O alcaide, Sr. Sola Segura, lê uma alocução e, ao som da Marcha Real, proferindo as palavras protocolares, o Ministro, representante do Rei, descerra-a. À tarde, no Palácio de Carlos V, na Alhambra, inaugura-se solenemente o Congresso. Assumem a presidência o Núncio e o Ministro; em bancadas especiais, sentam-se os convidados, e por todo o vasto pátio, duplamente memorável na história e na arte, apinha-se a multidão. O Secretário da Junta, Mata Ávila, lê uma memória historiando a organização do Congresso, cuja ideia atribui a D.S Luiz L. Dóriga Meseguer, terminando com uma saudação aos congressistas. Fala em seguida o eminente professor da Universidade Central D.S Adolfo Bonilla y San Martín. Um mui inúrio permanente de vozes mal contidas, lugares disputados, abafava por completo as palavras do orador; e do seu discurso, que, como todos os trabalhos do insigne professor, deveria ser notabilíssimo, nada se conseguiu ouvir. Por fim, fala o Ministro de Instrução Pública. De constituição forte, voz sonora, impõe-se à rumorosa multidão; mas, apesar de tudo, a primeira impressão é ainda a dum comício.
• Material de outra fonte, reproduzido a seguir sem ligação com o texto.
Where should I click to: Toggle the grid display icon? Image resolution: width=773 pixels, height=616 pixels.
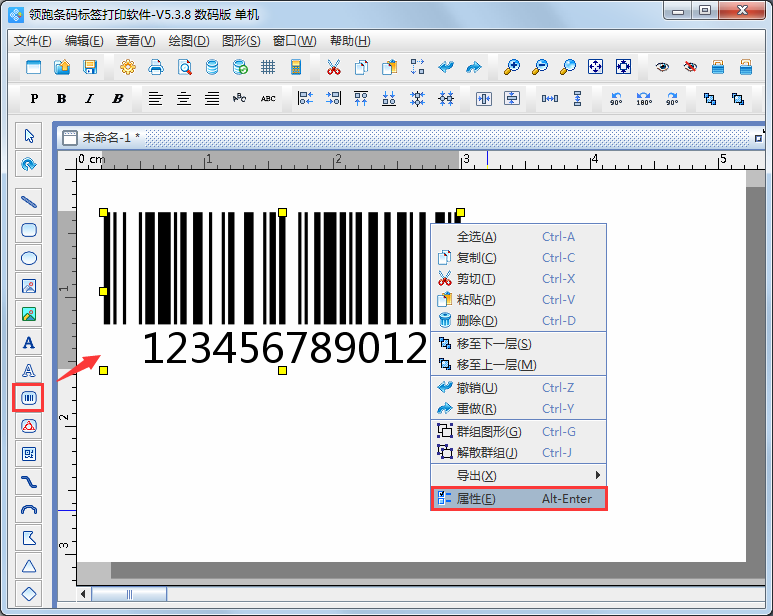(268, 67)
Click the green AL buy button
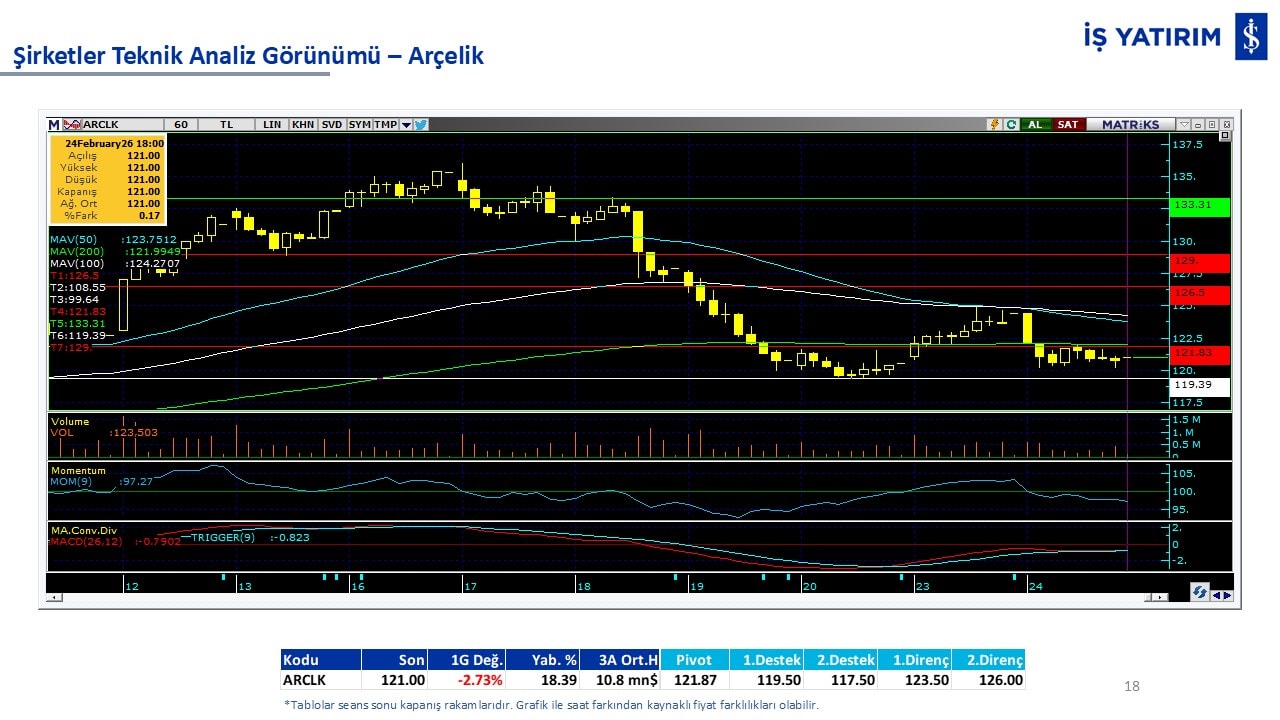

No seu discurso, de patriótico fim, acentuou a urgente necessidade cultural de dissolver a lenda negra da incapacidade e pobreza intelectual da Espanha, e, recordando a obra de Menendez y Pelayo, Bonilla y San Martín, etc., antevia a certeza duma lenda branca, em que a Espanha fosse vista como merece e deve ser, insistindo sempre, como ideia diretriz do seu pensamento, na necessidade de respeitar inteligentemente o passado.

Estava inaugurado o Congresso. Nos dias seguintes, de 26 a 29, reunia-se em sessões privadas, no «paraninfo» da Universidade, sob a presidência do Núncio, ouvindo comunicações, discutindo teses, aprovando conclusões, formulando aspirações. Pela concorrência à sessão inaugural, parecia que a assistência deveria ser grande. Mas não. Não vem para o caso referir a vária fortuna com que alguns institutos religiosos e culturais da Espanha e estrangeiro acolheram o programa das homenagens, nem as discussões suscitadas em certas revistas sobre as relações de Suárez com o tomismo, relembrando, se é que não agravaram, velhos problemas; mas não deve deixar de dizer-se com o congressista Paul Dudon S. I. que, se o Congresso não foi «torpedeado», ficou muito «mutilado», e a tal ponto que se não comparecessem as missões estrangeiras teria «quase o ar duma simples reunião de jesuítas». Respirava-se na velha sala nobre da Universidade uma atmosfera de devotado respeito: quem lá fora quisera apenas testemunhar admiração pelo homem, a adesão a uma doutrina, ou cumprir um dever de representação.